The top models track the column sign by sign and slip mostly on signs that look alike: one bird for another, a reed for a forearm. Lower-scoring models catch an occasional sign but lose the order or fill the gaps with noise.

Dataset construction

The source is the Pyramid of Unas dataset (Morris Franken’s GlyphDataset), built from Alexandre Piankoff’s 1955 photographic plates of the Pyramid Texts in the tomb of the pharaoh Unas during the late 5th Dynasty, around 2350 BCE.

From this, I build column-level inscription items by detecting and splitting columns into chunks. Each chunk is cropped from the original plate photograph using the bounding box of its signs plus padding, and the ground truth is the ordered list of Gardiner codes in that crop. The result was ~200 images, which I then skimmed through manually to find 30 examples for the final dataset. This is enough to keep the noise low (re-running doesn’t move the scores more than ~1%) while also staying cheap enough for me to update the leaderboard as new models are released.

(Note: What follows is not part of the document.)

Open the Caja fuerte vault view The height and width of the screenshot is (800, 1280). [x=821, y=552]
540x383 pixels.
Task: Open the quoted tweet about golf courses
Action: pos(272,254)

Gathering the data was by far the most time-consuming of this project. I tried scraping a bunch of different sources, but they were all too low quality. I was hoping for some more diversity from different monuments, but I think the current version is good enough for now. If you’re reading this and you know of another high-quality source I could add, please reach out and maybe I’ll be able to add it into a v2!

Scoring

The model returns a JSON array of Gardiner codes, enforced with a strict JSON-schema structured output. From this, I compute two metrics:

  • Sign error rate: the Levenshtein distance between the predicted sequence and the ground-truth, divided by the number of ground-truth signs.
  • Sign accuracy: 1 − sign error rate, floored at 0, so a prediction with more errors than there are signs scores 0 rather than going negative.

Codes are canonicalized before comparison (G017 -> G17, aa1 -> Aa1) so formatting differences don’t count as errors. Both metrics are computed per inscription and then averaged across the whole eval set, weighting each inscription equally. Random guessing scores ~0, since there are over a thousand glyphs.

Thoughts

Last December, after Gemini 3 was released, I had some fun using it to translate medieval manuscripts. This made me wonder how far the models could be pushed, but I couldn’t find any evaluations online, so it just stayed as a nagging idea in the back of my head. I recently had a bit of time to do more testing and this benchmark is the result. None of the current models are reliable enough yet to be used for serious research, but they’re improving quickly and it seems plausible that they’ll saturate this task within a generation or two. This is very interesting to me because while it is possible labs are training specifically for this task, it seems unlikely and I suspect this is an emergent capability. I plan to track this as new models are released and will update the leaderboard.